### Exercise material
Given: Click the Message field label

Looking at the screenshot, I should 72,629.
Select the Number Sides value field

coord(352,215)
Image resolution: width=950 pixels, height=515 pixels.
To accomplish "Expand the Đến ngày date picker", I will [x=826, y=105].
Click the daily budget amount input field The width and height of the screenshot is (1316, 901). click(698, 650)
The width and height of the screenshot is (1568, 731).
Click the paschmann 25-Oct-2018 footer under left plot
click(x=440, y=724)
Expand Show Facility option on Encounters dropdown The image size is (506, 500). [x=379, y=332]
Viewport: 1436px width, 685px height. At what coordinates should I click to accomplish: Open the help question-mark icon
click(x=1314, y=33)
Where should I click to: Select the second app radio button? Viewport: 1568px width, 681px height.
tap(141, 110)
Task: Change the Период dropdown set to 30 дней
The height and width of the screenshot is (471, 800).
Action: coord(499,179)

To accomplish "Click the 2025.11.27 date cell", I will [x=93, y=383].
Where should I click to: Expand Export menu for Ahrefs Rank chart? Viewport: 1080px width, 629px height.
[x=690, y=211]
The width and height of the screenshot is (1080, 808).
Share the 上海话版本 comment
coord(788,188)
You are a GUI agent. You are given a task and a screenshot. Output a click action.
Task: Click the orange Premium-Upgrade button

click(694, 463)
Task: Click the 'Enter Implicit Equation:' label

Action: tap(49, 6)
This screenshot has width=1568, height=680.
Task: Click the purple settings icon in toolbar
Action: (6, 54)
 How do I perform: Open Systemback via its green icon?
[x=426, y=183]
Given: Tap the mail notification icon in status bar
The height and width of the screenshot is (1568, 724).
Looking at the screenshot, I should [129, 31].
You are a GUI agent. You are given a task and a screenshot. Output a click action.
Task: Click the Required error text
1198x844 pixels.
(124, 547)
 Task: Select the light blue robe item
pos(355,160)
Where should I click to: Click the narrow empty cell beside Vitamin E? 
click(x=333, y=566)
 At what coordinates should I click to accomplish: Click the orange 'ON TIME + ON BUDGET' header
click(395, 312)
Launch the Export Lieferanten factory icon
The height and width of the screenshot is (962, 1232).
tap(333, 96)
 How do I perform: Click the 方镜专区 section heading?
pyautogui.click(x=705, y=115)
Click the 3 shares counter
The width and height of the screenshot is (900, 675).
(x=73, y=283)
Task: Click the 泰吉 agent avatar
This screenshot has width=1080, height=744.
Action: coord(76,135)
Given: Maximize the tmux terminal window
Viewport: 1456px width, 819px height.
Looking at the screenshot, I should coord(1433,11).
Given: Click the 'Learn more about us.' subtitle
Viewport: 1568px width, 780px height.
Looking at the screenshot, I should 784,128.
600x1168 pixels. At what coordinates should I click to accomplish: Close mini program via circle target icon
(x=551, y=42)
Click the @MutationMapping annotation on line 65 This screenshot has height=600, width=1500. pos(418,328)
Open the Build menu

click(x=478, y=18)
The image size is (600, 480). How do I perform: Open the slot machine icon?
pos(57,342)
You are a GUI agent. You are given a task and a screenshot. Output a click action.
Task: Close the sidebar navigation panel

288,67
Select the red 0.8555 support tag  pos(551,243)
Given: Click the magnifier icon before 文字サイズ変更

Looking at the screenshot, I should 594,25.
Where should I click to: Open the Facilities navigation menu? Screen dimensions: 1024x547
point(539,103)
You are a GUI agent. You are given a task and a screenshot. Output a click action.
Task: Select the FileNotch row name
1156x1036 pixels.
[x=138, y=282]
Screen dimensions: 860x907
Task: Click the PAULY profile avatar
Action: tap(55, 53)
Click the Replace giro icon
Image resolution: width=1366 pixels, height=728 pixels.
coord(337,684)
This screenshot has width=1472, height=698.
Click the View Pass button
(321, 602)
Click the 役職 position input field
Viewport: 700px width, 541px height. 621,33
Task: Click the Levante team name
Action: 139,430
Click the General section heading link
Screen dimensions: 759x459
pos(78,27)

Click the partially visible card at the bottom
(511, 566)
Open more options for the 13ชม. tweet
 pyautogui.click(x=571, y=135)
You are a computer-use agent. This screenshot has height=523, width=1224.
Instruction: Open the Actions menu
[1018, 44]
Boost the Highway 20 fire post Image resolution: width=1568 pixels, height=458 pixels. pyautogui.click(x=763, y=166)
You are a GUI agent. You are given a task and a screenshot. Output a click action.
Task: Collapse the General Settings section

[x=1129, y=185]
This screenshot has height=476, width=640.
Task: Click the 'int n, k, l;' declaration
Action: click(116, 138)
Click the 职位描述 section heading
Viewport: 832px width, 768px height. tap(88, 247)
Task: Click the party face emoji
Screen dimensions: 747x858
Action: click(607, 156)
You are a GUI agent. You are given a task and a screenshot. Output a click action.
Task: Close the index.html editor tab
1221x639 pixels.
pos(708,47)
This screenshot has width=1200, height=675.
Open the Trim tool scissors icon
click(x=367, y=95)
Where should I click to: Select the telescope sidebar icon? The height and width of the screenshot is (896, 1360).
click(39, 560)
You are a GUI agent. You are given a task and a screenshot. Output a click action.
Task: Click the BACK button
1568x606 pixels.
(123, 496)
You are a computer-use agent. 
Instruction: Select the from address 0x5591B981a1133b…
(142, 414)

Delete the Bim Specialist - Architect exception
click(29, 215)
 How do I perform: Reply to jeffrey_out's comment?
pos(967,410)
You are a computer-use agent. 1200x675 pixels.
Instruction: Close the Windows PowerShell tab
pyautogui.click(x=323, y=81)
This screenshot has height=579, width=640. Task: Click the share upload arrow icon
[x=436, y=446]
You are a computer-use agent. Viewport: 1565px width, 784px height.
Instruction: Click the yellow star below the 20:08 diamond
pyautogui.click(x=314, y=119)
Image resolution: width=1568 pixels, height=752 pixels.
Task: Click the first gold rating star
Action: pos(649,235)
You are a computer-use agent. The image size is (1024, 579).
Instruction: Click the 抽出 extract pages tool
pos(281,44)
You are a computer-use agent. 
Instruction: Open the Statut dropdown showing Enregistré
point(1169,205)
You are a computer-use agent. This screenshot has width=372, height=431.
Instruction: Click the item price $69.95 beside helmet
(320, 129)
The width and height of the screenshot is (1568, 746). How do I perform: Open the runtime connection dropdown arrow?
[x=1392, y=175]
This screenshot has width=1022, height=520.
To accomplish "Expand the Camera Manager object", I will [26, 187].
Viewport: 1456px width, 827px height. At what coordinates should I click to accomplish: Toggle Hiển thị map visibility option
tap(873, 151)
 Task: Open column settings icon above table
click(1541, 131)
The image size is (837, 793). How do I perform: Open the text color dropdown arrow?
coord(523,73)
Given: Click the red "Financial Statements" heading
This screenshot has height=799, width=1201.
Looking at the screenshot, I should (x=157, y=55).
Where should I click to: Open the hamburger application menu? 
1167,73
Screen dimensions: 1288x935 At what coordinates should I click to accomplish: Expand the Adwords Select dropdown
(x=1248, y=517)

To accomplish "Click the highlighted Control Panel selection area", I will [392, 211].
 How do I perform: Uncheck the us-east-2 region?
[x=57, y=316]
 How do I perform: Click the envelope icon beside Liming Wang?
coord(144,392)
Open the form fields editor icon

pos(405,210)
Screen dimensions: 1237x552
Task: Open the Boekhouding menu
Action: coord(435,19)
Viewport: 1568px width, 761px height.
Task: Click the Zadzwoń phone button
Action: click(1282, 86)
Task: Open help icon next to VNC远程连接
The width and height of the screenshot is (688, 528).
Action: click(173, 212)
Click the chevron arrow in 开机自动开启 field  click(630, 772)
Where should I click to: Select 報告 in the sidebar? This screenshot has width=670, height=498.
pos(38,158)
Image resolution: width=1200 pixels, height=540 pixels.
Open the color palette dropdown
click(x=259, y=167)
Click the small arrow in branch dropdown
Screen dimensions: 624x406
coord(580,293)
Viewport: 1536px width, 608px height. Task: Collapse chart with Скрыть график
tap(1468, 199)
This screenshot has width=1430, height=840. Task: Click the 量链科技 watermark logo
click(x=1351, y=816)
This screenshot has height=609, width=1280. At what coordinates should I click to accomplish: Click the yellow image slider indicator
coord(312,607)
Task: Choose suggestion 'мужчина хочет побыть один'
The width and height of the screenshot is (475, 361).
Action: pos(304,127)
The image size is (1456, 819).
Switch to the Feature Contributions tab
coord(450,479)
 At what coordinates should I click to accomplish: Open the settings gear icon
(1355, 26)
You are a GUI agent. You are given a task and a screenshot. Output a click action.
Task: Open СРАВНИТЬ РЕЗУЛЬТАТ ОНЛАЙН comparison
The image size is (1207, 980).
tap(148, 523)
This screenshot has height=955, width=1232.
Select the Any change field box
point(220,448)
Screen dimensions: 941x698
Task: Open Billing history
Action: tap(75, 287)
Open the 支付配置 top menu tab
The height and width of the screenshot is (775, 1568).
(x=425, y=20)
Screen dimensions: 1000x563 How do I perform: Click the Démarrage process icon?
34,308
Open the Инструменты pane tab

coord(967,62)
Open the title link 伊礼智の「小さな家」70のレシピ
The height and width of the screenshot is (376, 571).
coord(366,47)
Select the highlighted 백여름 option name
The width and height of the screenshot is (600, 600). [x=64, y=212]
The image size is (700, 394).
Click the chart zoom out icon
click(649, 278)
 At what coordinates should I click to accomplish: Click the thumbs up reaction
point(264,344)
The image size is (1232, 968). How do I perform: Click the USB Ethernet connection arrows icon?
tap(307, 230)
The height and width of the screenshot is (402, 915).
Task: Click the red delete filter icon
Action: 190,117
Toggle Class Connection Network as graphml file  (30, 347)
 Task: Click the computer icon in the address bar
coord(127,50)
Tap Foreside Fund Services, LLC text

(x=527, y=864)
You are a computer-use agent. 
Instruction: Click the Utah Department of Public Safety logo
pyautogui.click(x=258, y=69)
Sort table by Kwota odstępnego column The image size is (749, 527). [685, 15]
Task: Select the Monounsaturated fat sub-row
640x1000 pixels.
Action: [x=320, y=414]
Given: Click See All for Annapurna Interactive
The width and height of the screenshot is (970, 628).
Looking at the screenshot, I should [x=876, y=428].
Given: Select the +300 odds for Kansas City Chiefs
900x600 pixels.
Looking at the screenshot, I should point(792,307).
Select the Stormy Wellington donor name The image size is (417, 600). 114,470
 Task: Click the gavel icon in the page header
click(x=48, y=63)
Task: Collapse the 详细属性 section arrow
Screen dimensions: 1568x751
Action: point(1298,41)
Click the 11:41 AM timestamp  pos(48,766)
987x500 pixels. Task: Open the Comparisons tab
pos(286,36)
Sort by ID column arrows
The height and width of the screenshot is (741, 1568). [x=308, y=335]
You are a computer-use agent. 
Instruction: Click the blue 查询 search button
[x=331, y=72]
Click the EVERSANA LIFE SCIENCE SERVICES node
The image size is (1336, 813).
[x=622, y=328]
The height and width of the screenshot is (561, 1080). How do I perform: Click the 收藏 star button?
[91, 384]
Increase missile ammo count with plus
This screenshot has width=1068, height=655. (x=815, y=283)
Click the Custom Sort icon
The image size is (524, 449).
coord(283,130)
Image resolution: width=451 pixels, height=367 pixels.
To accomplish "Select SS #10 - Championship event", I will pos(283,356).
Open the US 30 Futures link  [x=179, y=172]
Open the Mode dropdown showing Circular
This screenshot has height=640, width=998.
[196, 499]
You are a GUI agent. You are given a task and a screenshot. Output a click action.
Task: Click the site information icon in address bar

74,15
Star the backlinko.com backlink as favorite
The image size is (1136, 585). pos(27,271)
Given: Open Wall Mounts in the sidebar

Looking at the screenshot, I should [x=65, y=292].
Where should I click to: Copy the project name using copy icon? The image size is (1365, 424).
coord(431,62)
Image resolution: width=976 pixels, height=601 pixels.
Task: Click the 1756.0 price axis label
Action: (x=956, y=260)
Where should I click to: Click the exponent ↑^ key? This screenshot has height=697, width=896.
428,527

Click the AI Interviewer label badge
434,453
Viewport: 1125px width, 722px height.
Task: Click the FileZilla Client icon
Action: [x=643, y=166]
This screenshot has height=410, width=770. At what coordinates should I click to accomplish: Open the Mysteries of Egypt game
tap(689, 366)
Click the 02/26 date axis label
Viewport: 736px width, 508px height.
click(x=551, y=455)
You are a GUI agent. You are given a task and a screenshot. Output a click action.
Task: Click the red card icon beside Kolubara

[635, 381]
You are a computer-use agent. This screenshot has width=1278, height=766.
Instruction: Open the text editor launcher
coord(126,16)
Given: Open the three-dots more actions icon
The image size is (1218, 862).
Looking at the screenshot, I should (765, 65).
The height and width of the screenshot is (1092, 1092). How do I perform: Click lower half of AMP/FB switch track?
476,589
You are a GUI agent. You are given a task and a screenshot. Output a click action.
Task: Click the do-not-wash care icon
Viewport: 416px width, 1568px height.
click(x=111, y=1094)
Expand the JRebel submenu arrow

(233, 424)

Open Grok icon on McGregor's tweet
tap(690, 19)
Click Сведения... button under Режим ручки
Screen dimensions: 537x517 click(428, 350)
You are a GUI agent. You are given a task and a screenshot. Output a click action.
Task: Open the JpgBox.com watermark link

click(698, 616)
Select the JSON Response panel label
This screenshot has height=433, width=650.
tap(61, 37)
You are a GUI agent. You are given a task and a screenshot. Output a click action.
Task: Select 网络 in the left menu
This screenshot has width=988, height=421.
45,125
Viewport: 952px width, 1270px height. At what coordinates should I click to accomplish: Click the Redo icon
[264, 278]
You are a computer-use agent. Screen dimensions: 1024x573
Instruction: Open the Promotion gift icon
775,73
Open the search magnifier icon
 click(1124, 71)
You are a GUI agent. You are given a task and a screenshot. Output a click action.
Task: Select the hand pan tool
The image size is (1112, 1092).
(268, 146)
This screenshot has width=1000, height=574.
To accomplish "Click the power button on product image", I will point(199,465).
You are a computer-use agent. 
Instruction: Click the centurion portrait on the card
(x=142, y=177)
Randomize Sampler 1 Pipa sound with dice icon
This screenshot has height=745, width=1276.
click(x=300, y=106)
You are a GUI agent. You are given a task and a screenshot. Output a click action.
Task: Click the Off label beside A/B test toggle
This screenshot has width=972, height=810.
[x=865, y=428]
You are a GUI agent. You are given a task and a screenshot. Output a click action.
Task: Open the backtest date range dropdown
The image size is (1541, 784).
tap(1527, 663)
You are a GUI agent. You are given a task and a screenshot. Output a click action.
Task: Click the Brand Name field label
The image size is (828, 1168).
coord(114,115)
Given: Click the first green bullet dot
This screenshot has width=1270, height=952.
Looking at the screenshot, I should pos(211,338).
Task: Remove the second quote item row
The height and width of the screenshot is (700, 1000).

### Your instructions
Every line above with the word "will" belongs in the answer, copied as written.

### Completed exercise
To accomplish "Expand the Đến ngày date picker", I will [x=826, y=105].
To accomplish "Click the 2025.11.27 date cell", I will [x=93, y=383].
To accomplish "Expand the Camera Manager object", I will [26, 187].
To accomplish "Click the highlighted Control Panel selection area", I will [392, 211].
To accomplish "Select SS #10 - Championship event", I will pos(283,356).
To accomplish "Click the power button on product image", I will point(199,465).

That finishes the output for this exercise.